Given the urgent threat of climate change, Odell says the clean energy transition is necessary. However, he cautions that we must be aware of the environmental and social impacts of mining for clean energy materials. “What I worry about is, if we don’t solve climate change with an eye towards environmental justice, we could create more social and environmental crises for ourselves down the road. So we have to do it carefully, contemplatively and intelligently.”
Odell believes that the way forward for clean energy mining is through three main changes. The first is to reduce consumption so we need fewer materials in the first place, such as by investing in more public transportation and walkable cities, which would reduce the need for mineral-intensive EVs.

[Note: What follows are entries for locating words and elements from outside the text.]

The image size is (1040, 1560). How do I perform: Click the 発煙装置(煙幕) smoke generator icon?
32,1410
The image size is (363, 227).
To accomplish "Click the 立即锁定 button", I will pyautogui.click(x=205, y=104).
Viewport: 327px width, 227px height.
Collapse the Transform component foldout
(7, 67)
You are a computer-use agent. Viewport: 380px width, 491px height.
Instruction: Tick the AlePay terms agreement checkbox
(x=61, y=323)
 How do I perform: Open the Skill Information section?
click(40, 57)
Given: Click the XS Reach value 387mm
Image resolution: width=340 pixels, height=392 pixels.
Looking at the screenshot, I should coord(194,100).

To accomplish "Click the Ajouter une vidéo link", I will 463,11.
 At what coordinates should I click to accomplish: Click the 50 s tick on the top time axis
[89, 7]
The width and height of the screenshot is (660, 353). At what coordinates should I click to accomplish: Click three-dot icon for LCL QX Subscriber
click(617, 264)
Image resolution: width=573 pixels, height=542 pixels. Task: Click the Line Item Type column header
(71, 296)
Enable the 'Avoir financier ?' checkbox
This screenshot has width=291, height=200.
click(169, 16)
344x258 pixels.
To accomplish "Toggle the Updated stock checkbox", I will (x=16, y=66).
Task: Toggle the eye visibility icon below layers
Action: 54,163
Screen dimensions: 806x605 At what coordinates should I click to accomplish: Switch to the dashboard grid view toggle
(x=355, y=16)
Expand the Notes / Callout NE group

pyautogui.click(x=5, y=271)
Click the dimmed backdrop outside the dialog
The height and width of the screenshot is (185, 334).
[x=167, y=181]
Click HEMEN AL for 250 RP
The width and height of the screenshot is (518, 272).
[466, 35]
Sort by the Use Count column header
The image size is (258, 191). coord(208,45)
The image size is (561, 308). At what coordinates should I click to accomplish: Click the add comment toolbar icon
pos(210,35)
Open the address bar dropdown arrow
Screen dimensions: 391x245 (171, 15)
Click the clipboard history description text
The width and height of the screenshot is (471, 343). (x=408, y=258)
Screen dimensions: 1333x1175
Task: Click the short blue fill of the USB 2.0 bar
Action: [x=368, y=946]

The second is to advance the circular economy, reusing minerals instead of mining new ones. “There are a lot of metals already in the system and at the end of their lifespan, we send a lot of those to the dump,” he says.
Reducing consumption and improving recycling, however, won’t fill all of the demand for clean energy minerals. “We’re still going to need to do some digging,” says Odell. So the third change we need is to raise industry standards and adopt regulations to make sure mining is done in a more environmentally and socially responsible way.
Published May 8, 2023.
FOOTNOTES
1 International Energy Agency: "The Role of Critical Minerals in Clean Energy Transitions." Executive summary. Accessed May 8, 2023.
2 International Energy Agency: "Minerals used in electric cars compared to conventional cars." Updated October 26, 2022.
3 International Energy Agency: "Minerals used in clean energy technologies compared to other power generation sources." Updated October 26, 2022.
4 Sonter, Laura, et al. "Renewable energy production will exacerbate mining threats to biodiversity." Nature Communications 11 (September 2020), doi:10.1038/s41467-020-17928-5.
5 International Energy Agency: "Global coal production, 2018-2021." Updated October 26, 2022.
6 U.S. Energy Information Administration: U.S. Coal Reserves. October 18, 2022.
7 International Energy Agency: "Sustainable Recovery." July 2020.